Nathan Wiger wrote:
>
> "David L. Nicol" wrote:
> >
> > s/x/5/; # this is still going to replace
> > # all the eckses in $_ with fives.
>
> Why? This is an arbitrary decision if you've declared variables to be
> barewords.
Misstating my position, when I take one, is and will continue to be
a way to get a rise out of me. This may be a character flaw on my part.
Introspection is digression.
Regexes, unless set otherwise, interpolate
like double-quotes. Double-quotes explicitly recognizes $ to mean that
a variable starts here. A bareword inside doublequotes is not interpreted,
in Perl or C.
> Anyways, I'm done harping on this issue. I think a single, simple syntax
> is good. You and I will have to agree to disagree on this point.
I don't mind agreeing to disagree, but I won't do it until you can
correctly state my position, which you haven't done yet.

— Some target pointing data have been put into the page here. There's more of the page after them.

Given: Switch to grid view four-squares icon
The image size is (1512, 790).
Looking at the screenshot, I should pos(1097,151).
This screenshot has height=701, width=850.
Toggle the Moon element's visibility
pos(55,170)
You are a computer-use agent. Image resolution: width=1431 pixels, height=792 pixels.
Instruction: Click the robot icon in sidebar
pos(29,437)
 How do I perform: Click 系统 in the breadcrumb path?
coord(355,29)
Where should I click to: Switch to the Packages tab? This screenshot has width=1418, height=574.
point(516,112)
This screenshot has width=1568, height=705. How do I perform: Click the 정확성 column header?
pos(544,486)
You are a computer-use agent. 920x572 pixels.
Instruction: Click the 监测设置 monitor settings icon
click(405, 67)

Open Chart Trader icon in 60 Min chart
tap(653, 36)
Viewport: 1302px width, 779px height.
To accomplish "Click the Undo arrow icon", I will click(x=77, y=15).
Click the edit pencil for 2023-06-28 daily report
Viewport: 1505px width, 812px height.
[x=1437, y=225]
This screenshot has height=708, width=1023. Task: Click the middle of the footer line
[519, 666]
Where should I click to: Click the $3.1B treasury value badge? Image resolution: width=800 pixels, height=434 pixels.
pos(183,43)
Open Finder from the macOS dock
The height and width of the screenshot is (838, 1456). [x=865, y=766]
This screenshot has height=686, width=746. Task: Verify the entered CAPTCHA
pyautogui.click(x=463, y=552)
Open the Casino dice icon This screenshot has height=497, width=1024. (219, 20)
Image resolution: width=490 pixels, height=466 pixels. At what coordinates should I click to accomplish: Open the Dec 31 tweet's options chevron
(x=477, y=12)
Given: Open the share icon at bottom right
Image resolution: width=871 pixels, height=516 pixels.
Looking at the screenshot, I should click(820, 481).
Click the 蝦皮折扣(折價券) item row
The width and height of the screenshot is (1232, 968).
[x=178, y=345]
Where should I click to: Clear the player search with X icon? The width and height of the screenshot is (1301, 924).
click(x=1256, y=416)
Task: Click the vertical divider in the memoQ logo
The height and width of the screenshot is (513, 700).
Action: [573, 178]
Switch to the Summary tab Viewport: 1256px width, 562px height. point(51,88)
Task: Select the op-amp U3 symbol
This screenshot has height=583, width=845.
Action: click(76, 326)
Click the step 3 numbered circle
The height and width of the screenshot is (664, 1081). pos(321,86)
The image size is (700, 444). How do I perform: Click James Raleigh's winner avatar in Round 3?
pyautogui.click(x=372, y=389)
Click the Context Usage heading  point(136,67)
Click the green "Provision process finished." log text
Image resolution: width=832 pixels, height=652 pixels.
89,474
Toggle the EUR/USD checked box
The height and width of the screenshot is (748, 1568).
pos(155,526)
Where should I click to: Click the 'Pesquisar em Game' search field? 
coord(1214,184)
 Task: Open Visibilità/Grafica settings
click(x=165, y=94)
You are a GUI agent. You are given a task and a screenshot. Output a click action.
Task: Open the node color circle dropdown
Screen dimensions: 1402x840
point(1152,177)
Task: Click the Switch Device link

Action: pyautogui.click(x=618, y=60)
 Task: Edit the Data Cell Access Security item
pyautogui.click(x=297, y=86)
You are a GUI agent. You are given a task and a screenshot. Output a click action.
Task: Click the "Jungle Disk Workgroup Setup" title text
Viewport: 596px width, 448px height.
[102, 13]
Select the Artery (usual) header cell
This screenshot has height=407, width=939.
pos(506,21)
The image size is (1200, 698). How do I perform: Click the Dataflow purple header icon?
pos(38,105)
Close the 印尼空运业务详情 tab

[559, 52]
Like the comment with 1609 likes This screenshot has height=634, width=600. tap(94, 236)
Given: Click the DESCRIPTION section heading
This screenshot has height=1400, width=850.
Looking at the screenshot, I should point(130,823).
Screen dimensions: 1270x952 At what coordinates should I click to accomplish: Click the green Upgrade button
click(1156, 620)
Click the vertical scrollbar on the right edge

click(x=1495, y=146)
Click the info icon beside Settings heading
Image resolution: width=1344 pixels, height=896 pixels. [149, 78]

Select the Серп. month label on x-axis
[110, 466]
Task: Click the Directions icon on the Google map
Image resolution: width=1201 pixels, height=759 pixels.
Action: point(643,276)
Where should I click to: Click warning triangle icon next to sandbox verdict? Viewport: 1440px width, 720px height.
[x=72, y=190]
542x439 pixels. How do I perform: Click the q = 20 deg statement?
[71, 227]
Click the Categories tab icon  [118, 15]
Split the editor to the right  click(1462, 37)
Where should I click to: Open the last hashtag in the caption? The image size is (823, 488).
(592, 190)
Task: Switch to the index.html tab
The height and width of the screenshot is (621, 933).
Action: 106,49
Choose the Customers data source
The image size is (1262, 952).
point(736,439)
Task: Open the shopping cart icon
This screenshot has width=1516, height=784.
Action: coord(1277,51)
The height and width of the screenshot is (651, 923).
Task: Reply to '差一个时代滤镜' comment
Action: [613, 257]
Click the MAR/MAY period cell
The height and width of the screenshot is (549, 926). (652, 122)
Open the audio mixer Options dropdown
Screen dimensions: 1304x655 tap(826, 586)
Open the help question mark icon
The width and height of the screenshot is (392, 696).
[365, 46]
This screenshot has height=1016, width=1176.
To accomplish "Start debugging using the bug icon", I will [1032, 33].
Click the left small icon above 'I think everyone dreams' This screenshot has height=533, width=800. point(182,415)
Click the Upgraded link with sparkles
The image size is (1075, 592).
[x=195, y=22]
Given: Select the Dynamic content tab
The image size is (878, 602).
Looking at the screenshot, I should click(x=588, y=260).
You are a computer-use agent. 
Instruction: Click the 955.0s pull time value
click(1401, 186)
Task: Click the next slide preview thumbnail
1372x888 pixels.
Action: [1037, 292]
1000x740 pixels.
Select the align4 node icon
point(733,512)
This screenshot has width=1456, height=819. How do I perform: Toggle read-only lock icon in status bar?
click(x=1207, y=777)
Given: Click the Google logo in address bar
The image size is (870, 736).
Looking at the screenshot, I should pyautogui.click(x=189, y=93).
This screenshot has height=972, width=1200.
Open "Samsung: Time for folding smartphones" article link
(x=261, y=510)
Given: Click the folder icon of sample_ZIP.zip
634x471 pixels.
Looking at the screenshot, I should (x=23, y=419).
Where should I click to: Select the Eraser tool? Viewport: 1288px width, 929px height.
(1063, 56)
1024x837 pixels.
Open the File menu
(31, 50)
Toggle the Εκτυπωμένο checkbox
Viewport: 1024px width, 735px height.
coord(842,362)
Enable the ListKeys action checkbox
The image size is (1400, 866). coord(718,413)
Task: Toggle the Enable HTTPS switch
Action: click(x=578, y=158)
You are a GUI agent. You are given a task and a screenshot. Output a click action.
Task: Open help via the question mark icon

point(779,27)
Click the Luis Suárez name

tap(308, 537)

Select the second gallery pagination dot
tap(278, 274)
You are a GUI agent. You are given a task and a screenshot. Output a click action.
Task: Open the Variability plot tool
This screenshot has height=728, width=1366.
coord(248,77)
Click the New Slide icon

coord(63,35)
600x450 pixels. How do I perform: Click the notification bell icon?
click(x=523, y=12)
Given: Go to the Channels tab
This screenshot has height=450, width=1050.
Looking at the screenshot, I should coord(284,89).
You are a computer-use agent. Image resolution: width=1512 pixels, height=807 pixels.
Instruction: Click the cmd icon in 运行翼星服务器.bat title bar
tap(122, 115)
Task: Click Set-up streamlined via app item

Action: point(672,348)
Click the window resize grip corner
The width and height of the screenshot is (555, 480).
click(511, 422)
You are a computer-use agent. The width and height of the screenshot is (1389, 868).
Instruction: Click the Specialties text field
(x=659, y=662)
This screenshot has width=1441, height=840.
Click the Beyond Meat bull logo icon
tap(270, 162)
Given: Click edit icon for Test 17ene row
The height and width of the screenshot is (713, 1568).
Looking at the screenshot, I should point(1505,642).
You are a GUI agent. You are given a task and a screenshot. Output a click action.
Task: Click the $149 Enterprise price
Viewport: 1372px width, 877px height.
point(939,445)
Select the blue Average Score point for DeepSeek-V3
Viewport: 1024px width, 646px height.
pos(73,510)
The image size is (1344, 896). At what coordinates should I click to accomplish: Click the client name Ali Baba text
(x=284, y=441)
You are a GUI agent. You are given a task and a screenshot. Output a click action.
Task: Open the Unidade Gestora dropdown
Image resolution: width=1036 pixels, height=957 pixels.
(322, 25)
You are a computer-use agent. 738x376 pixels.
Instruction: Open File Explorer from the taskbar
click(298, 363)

>From my point of view it appears that you are confusing me with one of the
people (whose names I would have to look up to list) who want to remove
leading $ and @ from variables. I am not in their camp. I agree with you
that those are not workable proposals.
I do not say variables are barewords, I say that barewords may, in addition
to being function calls, be variables. Which is a behavior we can, in fact,
finess out of later versions of perl five that allow subroutines to return l-values,
although doing so requires an explicit declare($$) method, which would take its
arguments as barewords and set up the accessing method and add it to the symbol table.
sub Declare($$){
my ($type, $name) = @_;
my $atman; # a universal virtual base class
$Declared::VarRef{$name} = \$atman;
$Declared::VarType{$name} = $type;
eval <<ENDEVAL;
sub $name : lvalue { return \$\$Declared::VarRef{$name} };
ENDEVAL
};
And there it is, a bareword that quacks like a variable.